Supplied information
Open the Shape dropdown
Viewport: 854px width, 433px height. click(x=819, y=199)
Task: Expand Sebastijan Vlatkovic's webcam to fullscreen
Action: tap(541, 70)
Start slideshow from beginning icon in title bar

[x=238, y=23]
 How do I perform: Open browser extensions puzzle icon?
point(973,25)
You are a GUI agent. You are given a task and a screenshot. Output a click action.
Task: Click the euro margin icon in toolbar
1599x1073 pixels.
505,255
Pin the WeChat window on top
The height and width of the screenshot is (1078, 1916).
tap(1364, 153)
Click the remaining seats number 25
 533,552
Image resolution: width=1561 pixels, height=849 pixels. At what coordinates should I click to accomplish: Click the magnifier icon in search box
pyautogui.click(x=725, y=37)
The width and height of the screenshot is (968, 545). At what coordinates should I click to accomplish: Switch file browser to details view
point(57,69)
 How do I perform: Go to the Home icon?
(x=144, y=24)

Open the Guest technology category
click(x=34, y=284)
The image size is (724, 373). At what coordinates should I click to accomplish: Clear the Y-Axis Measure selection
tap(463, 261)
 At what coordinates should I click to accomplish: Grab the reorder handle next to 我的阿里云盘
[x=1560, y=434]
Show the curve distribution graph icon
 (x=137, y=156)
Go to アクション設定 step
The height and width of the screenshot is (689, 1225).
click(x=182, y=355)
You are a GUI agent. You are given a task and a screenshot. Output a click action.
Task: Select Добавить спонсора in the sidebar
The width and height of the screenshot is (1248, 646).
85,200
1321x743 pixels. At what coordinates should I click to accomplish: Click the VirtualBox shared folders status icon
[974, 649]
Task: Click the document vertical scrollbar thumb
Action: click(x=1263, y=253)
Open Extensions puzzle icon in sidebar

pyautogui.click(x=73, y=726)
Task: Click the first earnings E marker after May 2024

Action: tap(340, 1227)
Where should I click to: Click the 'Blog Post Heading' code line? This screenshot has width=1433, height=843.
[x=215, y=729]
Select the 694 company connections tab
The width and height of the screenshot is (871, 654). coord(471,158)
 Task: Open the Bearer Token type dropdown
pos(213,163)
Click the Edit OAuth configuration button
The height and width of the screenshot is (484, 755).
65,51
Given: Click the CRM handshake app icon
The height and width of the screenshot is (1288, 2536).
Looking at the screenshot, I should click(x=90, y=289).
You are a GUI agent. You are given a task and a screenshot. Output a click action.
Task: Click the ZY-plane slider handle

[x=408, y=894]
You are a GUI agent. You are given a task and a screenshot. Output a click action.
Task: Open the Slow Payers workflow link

Problem description
Restate word for word the entries above from the line with "Image resolution: width=1561" through the line with "Task: Select Добавить спонсора in the sidebar", inclusive, leaving out everything else.

Solution for this task
Image resolution: width=1561 pixels, height=849 pixels. At what coordinates should I click to accomplish: Click the magnifier icon in search box
pyautogui.click(x=725, y=37)
The width and height of the screenshot is (968, 545). At what coordinates should I click to accomplish: Switch file browser to details view
point(57,69)
 How do I perform: Go to the Home icon?
(x=144, y=24)

Open the Guest technology category
click(x=34, y=284)
The image size is (724, 373). At what coordinates should I click to accomplish: Clear the Y-Axis Measure selection
tap(463, 261)
 At what coordinates should I click to accomplish: Grab the reorder handle next to 我的阿里云盘
[x=1560, y=434]
Show the curve distribution graph icon
 (x=137, y=156)
Go to アクション設定 step
The height and width of the screenshot is (689, 1225).
click(x=182, y=355)
You are a GUI agent. You are given a task and a screenshot. Output a click action.
Task: Select Добавить спонсора in the sidebar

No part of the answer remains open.